▶ _EXCERPTED RECORDS_
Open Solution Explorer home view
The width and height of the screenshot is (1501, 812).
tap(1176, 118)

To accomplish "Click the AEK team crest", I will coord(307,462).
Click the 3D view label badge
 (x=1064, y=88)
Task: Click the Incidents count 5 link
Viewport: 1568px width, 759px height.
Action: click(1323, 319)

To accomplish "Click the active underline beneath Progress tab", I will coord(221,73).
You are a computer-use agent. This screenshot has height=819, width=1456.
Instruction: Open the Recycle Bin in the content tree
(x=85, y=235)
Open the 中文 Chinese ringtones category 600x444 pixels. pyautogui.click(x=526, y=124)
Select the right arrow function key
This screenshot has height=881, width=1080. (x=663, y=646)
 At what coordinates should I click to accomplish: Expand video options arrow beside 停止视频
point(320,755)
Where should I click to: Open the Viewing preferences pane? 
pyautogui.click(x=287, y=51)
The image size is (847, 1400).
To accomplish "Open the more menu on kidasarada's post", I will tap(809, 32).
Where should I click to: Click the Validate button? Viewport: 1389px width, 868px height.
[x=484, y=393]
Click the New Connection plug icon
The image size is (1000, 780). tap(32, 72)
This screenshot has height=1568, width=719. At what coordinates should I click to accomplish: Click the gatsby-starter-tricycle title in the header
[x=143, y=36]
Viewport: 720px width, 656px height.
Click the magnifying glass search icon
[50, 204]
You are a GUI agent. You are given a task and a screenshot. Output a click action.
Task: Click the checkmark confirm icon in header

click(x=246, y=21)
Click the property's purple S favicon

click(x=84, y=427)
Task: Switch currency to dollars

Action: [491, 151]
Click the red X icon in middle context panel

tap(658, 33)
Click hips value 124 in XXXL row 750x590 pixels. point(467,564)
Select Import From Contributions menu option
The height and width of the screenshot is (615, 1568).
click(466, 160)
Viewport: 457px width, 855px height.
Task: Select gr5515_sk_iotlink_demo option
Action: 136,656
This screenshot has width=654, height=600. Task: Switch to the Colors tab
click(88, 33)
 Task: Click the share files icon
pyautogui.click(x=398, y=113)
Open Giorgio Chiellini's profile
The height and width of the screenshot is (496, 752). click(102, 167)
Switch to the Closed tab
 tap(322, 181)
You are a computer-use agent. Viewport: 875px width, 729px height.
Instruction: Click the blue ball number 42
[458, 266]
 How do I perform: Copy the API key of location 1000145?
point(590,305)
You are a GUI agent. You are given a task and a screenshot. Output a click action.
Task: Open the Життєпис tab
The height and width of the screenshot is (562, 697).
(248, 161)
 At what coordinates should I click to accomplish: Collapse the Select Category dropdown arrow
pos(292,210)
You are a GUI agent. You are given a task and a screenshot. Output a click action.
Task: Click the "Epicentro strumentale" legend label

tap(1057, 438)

▶ _TO BE DONE_
Print every line above again, word for word and in the same order.

▶ _SOLUTION TO THIS EXERCISE_
Open Solution Explorer home view
The width and height of the screenshot is (1501, 812).
tap(1176, 118)

To accomplish "Click the AEK team crest", I will coord(307,462).
Click the 3D view label badge
 (x=1064, y=88)
Task: Click the Incidents count 5 link
Viewport: 1568px width, 759px height.
Action: click(1323, 319)

To accomplish "Click the active underline beneath Progress tab", I will coord(221,73).
You are a computer-use agent. This screenshot has height=819, width=1456.
Instruction: Open the Recycle Bin in the content tree
(x=85, y=235)
Open the 中文 Chinese ringtones category 600x444 pixels. pyautogui.click(x=526, y=124)
Select the right arrow function key
This screenshot has height=881, width=1080. (x=663, y=646)
 At what coordinates should I click to accomplish: Expand video options arrow beside 停止视频
point(320,755)
Where should I click to: Open the Viewing preferences pane? 
pyautogui.click(x=287, y=51)
The image size is (847, 1400).
To accomplish "Open the more menu on kidasarada's post", I will tap(809, 32).
Where should I click to: Click the Validate button? Viewport: 1389px width, 868px height.
[x=484, y=393]
Click the New Connection plug icon
The image size is (1000, 780). tap(32, 72)
This screenshot has height=1568, width=719. At what coordinates should I click to accomplish: Click the gatsby-starter-tricycle title in the header
[x=143, y=36]
Viewport: 720px width, 656px height.
Click the magnifying glass search icon
[50, 204]
You are a GUI agent. You are given a task and a screenshot. Output a click action.
Task: Click the checkmark confirm icon in header

click(x=246, y=21)
Click the property's purple S favicon

click(x=84, y=427)
Task: Switch currency to dollars

Action: [491, 151]
Click the red X icon in middle context panel

tap(658, 33)
Click hips value 124 in XXXL row 750x590 pixels. point(467,564)
Select Import From Contributions menu option
The height and width of the screenshot is (615, 1568).
click(466, 160)
Viewport: 457px width, 855px height.
Task: Select gr5515_sk_iotlink_demo option
Action: 136,656
This screenshot has width=654, height=600. Task: Switch to the Colors tab
click(88, 33)
 Task: Click the share files icon
pyautogui.click(x=398, y=113)
Open Giorgio Chiellini's profile
The height and width of the screenshot is (496, 752). click(102, 167)
Switch to the Closed tab
 tap(322, 181)
You are a computer-use agent. Viewport: 875px width, 729px height.
Instruction: Click the blue ball number 42
[458, 266]
 How do I perform: Copy the API key of location 1000145?
point(590,305)
You are a GUI agent. You are given a task and a screenshot. Output a click action.
Task: Open the Життєпис tab
The height and width of the screenshot is (562, 697).
(248, 161)
 At what coordinates should I click to accomplish: Collapse the Select Category dropdown arrow
pos(292,210)
You are a GUI agent. You are given a task and a screenshot. Output a click action.
Task: Click the "Epicentro strumentale" legend label

tap(1057, 438)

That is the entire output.